__PROBLEM STATEMENT__. Return every line from the records below in which the word "badge" is found.

(Pixel coordinate grounding data)
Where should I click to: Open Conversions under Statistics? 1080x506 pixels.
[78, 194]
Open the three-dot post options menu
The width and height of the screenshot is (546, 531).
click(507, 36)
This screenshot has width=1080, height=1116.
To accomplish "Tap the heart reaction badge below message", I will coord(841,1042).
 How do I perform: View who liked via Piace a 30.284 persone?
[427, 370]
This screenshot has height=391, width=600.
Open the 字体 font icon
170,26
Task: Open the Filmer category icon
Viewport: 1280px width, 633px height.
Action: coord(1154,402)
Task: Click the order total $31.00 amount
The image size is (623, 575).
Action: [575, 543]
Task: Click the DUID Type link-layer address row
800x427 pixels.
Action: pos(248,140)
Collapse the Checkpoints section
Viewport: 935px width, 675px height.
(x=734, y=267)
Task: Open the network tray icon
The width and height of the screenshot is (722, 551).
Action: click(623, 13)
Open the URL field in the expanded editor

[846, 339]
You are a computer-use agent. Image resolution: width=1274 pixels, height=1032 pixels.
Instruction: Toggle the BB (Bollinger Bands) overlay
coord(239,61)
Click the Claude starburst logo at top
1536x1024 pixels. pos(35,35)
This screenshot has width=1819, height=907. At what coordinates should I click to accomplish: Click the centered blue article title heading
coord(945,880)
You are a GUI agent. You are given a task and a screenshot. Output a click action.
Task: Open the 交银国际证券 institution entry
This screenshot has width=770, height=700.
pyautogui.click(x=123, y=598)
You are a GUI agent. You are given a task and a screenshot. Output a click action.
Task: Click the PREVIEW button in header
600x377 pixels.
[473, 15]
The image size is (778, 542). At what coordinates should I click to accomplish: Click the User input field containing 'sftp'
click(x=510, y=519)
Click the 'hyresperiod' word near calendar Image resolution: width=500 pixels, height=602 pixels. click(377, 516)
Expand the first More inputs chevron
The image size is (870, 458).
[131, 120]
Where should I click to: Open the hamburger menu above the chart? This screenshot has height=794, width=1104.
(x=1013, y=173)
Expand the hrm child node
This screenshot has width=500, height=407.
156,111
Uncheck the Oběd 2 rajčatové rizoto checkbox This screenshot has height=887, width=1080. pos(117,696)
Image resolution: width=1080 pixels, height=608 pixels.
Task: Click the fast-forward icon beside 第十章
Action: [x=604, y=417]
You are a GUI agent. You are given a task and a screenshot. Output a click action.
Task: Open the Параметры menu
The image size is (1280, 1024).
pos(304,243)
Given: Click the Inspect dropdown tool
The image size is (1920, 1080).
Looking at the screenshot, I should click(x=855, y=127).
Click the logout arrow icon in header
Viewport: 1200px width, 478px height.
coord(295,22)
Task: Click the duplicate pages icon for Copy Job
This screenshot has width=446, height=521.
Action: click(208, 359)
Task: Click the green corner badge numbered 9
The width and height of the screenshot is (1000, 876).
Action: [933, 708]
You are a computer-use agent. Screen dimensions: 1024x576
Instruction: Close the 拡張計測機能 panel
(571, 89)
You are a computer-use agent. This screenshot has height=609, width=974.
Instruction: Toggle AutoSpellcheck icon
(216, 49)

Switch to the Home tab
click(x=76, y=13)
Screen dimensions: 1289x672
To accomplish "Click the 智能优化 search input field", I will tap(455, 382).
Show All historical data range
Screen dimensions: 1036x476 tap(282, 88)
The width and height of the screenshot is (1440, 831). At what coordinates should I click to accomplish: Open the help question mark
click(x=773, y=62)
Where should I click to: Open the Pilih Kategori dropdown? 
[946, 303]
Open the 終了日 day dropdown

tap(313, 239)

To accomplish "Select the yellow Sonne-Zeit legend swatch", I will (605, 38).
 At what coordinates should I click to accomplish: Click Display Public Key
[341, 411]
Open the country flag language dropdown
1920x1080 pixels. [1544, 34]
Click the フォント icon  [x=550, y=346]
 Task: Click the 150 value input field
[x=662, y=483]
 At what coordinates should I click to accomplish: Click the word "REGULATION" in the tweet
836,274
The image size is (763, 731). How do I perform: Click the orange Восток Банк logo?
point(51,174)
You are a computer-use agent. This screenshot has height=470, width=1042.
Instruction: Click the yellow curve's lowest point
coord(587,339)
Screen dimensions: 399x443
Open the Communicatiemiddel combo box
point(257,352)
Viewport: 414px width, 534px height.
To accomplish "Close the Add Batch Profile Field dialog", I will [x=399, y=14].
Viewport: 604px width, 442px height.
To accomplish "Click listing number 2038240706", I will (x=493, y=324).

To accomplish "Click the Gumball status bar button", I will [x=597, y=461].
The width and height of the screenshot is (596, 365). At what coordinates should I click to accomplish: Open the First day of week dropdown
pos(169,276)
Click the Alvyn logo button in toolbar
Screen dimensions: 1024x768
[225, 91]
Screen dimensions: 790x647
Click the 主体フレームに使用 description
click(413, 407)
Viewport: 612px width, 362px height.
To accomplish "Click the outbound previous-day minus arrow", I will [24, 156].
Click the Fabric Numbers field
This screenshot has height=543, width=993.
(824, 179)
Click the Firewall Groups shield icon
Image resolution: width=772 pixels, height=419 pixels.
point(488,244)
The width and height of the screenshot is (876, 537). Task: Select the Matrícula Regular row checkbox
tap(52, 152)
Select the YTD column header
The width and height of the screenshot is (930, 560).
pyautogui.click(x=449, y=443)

__ANSWER SECTION__.
To accomplish "Tap the heart reaction badge below message", I will coord(841,1042).
Task: Click the green corner badge numbered 9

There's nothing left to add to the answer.